Uptight, Rigid Step Dancing Is Hot

St. Patrick Day is one of those odd times in America when you find a lot of instant experts on things Irish, one of those being step dancing which is never thought of by most people most of the year.  It's a bit like those folks who ignore figure skating until the night every four years when they have it on the televised Olympics and they all pretend to know who really deserved what numbers, only it comes once a year.

Like the online wisdom you'll read such as that "Xians banned (the musical interval of) the third" you might read that the reason that Irish step dancers traditionally hold their arms straight at their sides was because moving their arms were banned by the Catholic church because dancing that way suppressed sexual thoughts.

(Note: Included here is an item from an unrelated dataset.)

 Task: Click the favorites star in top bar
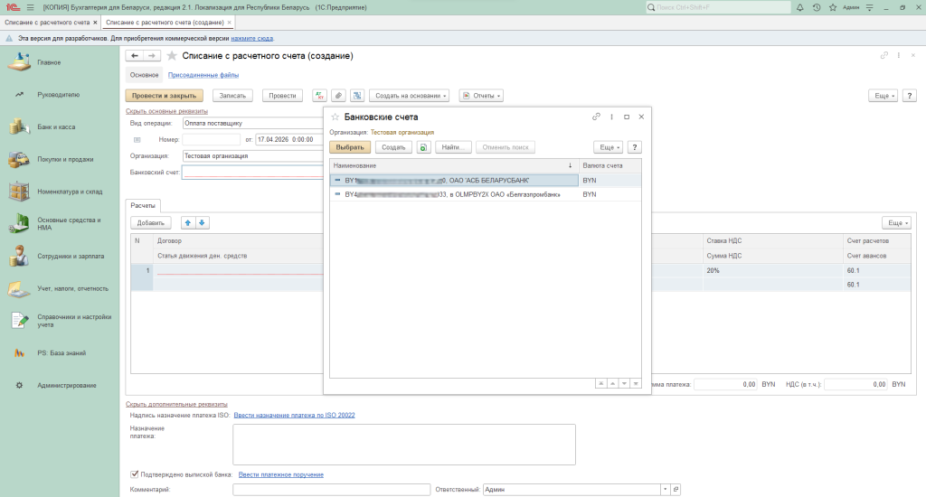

As someone who always thought there was something mightily hot about how step dancers didn't move their arms as their legs and feet did, yeah, right.   I'd like to know how that didn't take in other countries no less Catholic than Ireland where they move their arms all over the place.  Going to look for evidence of a religious ban on dancers moving their arms I read that it's just one of a number of speculations for why the custom is as it is, one that looks pretty improbable, to me.  Considering what else was going on as they were dancing, drinking and all of the other associated activities, why would that one be the one prohibition that stuck?  I think the speculation that it was under the influence of 18th century dancing masters who wanted to emphasize upright posture is more likely.   After that it probably just continued as a distinctive custom and part of national identity.  Or maybe people found it hot.   A mixture of firm self-discipline and what looks like wild abandon all at once. 

Anyway, here's a video that's apparently popular of a tap dance - step dance duel by two priests at the North American Seminary in Rome.   The corny close harmony singing doesn't do a thing for me, by the way so I'm starting the video right where the dancing starts.  I hope.

If you really wanted to get into a bawl, Colin Dunne was many times the dancer that Michael Flatley was.   But I'd never want to have the knees and hips you get from dancing in heel shoes after a few years.  Glad I didn't take it up when I could have.


  1. Well, you know, filling in the gaps with wild speculation always creates truth.

    Isn't that how empiricism works?

  2. The hilarity of having people who congratulate themselves as members of "the reality community" spreading gossip like the National Enquirer set is pretty. Though the predictable uniformity of it insures it's kind of a minor form of entertainment.